Ars chats with Cory Doctorow about his new book Enshittification.

We all feel it: Our once-happy digital spaces have become increasingly less user-friendly and more toxic, cluttered with extras nobody asked for and hardly anybody wants. There’s even a word for it: “enshittification,” named 2023 Word of the Year by the American Dialect Society. The term was coined by tech journalist/science fiction author Cory Doctorow, a longtime advocate of digital rights. Doctorow has spun his analysis of what’s been ailing the tech industry into an eminently readable new book, Enshittification: Why Everything Suddenly Got Worse and What To Do About It.

As Doctorow tells it, he was on vacation in Puerto Rico, staying in a remote cabin nestled in a cloud forest with microwave Internet service—i.e., very bad Internet service, since microwave signals struggle to penetrate through clouds. It was a 90-minute drive to town, but when they tried to consult TripAdvisor for good local places to have dinner one night, they couldn’t get the site to load. “All you would get is the little TripAdvisor logo as an SVG filling your whole tab and nothing else,” Doctorow told Ars. “So I tweeted, ‘Has anyone at TripAdvisor ever been on a trip? This is the most enshittified website I’ve ever used.'”

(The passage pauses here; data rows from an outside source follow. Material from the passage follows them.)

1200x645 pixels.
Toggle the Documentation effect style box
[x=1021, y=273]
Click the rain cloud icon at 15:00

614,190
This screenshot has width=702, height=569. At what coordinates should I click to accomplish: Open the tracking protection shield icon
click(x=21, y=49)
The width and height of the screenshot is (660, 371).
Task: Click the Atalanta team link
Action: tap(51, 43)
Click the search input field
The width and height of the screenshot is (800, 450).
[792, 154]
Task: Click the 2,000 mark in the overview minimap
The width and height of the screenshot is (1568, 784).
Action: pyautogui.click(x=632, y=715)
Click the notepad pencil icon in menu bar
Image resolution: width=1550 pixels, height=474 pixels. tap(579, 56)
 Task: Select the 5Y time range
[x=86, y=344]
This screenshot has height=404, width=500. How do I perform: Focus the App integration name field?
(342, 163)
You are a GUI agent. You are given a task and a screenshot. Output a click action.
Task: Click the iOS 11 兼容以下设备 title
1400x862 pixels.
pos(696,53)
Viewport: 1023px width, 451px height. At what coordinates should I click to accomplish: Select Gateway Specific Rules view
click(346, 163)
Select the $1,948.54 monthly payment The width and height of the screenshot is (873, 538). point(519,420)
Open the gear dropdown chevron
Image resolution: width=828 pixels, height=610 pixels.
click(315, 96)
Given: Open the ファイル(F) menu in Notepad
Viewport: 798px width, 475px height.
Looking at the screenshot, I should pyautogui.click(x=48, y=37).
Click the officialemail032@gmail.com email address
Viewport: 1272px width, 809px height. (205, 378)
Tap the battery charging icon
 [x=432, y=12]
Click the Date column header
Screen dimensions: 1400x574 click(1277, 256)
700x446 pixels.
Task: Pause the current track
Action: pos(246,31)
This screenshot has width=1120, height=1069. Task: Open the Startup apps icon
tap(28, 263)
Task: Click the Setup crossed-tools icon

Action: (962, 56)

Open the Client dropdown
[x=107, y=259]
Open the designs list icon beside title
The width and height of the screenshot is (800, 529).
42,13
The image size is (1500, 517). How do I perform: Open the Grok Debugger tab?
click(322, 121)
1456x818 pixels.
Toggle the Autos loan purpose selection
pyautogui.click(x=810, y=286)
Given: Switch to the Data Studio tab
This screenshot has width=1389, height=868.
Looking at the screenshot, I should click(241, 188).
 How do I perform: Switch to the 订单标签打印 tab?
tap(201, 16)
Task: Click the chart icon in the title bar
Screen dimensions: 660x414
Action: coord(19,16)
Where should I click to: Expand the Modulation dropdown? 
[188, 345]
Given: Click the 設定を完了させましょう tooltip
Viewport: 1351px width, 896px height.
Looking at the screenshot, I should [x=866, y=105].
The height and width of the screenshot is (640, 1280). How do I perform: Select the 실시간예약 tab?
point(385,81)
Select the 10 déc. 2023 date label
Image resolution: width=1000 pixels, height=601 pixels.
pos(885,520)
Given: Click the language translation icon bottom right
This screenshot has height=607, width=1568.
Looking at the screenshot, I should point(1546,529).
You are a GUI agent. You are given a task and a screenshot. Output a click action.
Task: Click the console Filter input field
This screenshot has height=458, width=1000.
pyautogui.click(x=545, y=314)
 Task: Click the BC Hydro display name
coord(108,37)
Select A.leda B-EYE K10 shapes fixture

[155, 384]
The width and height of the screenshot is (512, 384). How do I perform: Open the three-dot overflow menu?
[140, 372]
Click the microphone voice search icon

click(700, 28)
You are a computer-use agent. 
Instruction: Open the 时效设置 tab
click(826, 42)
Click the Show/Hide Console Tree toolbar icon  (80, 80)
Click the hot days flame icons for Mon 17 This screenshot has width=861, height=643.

Initially, he just got a few “haha, that’s a funny word” responses. “It was when I married that to this technical critique, at a moment when things were quite visibly bad to a much larger group of people, that made it take off,” Doctorow said. “I didn’t deliberately set out to do it. I bought a million lottery tickets and one of them won the lottery. It only took two decades.”